MUMBAI: India’s creaky public bus system is getting a long-overdue upgrade—and this time, it’s private players taking the wheel. Cityflo’s parent company, Komorebi Tech Solutions, has launched a joint venture with Globus Trans Solutions LLP to operate electric buses under the state-run transit system. The JV, Urban Glide, hit the road on 12 May 2025, promising to shake up the Rs 1,00,000 crore public mobility opportunity.

Urban Glide plans to deploy 500 electric buses in its first year. The project brings together former Best honcho Victor Nagaonkar and public transport veteran Sunil Solanki—names long associated with operational scale and on-ground execution across India’s biggest transit networks.

India’s urban transit network is undergoing a seismic shift under the Gross Cost Contract (GCC) model, which allows private operators to run state-owned electric buses while states control routes and fares. It’s a playbook borrowed from global models in Singapore and the UK, where companies like Comfortdelgro and Stagecoach run high-frequency, reliable services within public-private partnerships.

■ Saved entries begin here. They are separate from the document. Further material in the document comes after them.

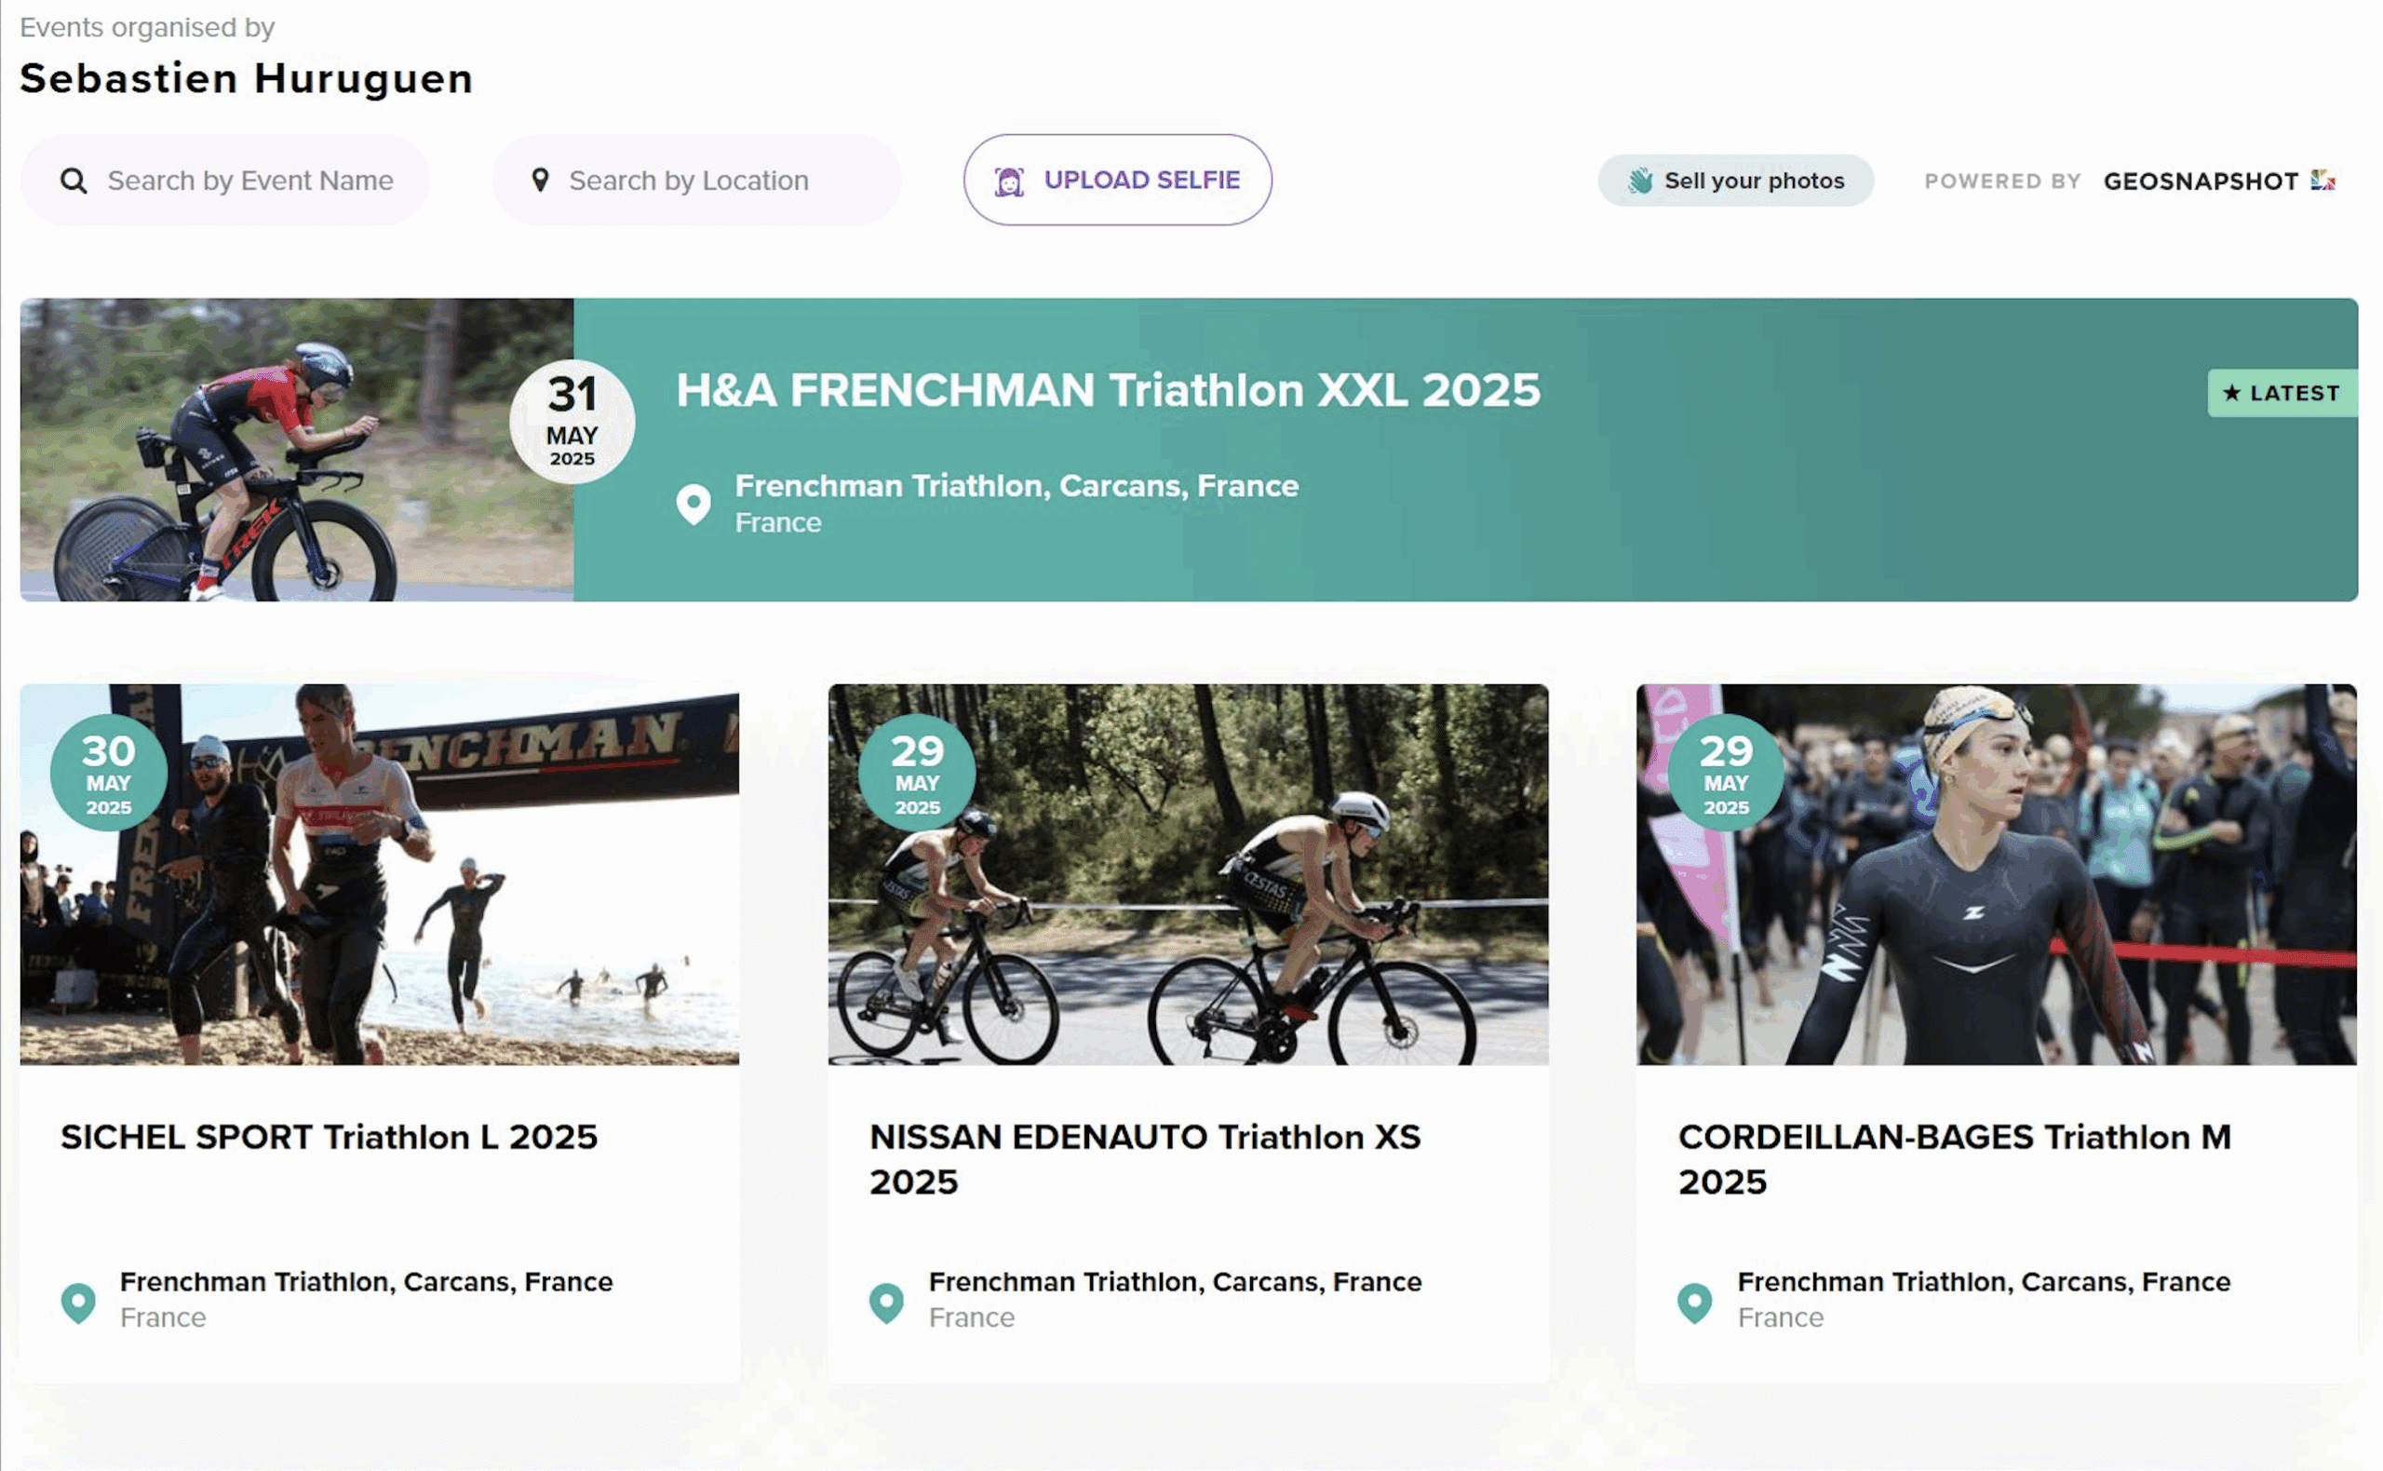Click the UPLOAD SELFIE button
This screenshot has height=1471, width=2383.
[1118, 181]
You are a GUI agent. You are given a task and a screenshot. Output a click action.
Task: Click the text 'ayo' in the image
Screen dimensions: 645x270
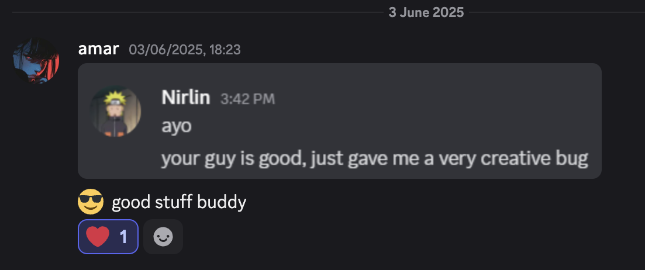pos(177,127)
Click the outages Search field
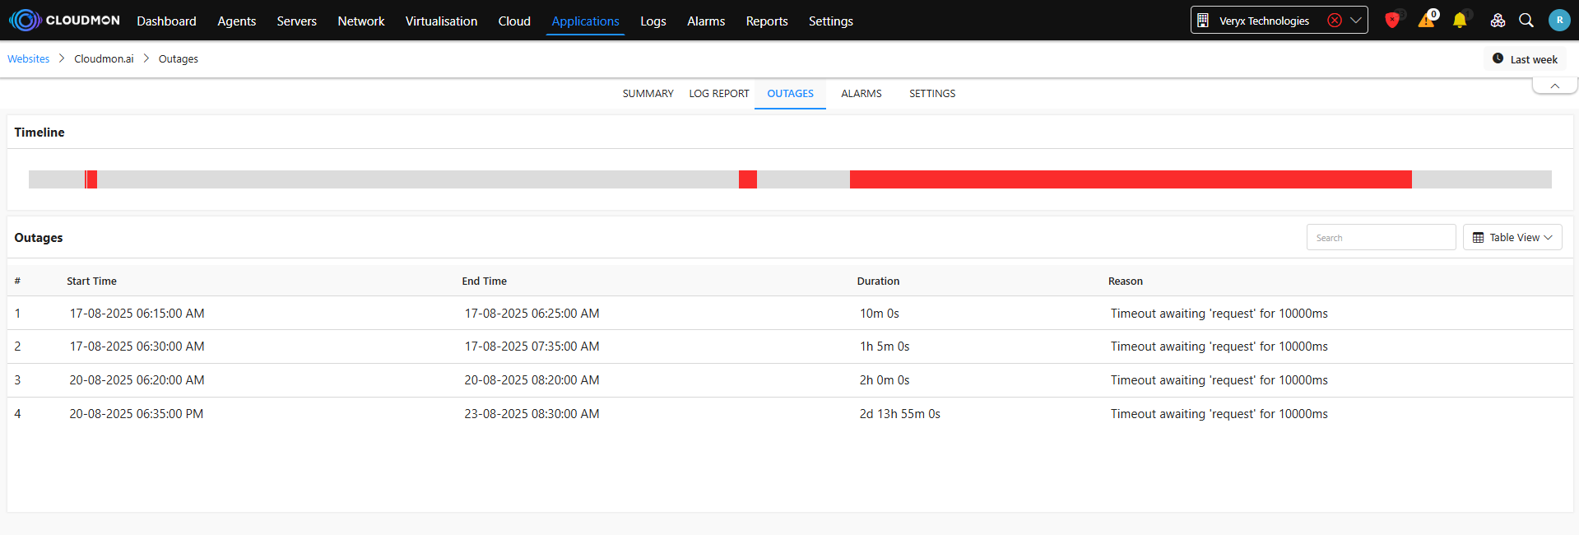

“We believe this will be one of urban India’s most consequential infrastructure transitions. The opportunity is not just operational but generational”, said Cityflo CEO Jerin Venad. “India is going to move over 200 million people a day on zero-emission, clean, well-run buses. Urban Glide is our commitment to building at the scale and standard that this moment demands.”

The new model solves several pain points—funding gaps, outdated fleets, inconsistent commuter experience—by opening the doors to private innovation and investment. And with over 200,000 electric buses being inducted across India under the GCC framework, players like Urban Glide are positioning themselves for scale.

Urban Glide will kickstart operations with 150 buses across Mumbai Metropolitan Region (MMR), with national expansion on the cards as more GCC contracts roll out. Its approach focuses on asset lifecycle control, professionalised driver operations, data-driven route optimisation, and embedded safety systems.

“We have seen this move in other sectors: regulation opens, capital flows in, and the incumbents are those who can build at scale. Public transport is now getting its Jio moment”, added Venad.

The ecosystem is further bolstered by long-term contracts, fare collection handled by the state, operating subsidies on EVs, and a Payment Security Mechanism already in motion—mitigating risk for serious operators.

Still, Venad acknowledges that the sector demands players with muscle—those ready to manage fleets of over 1,000 buses and commit to long-term, safety-first operations. With deep operational roots and capital alignment, Urban Glide appears ready to lead from the front.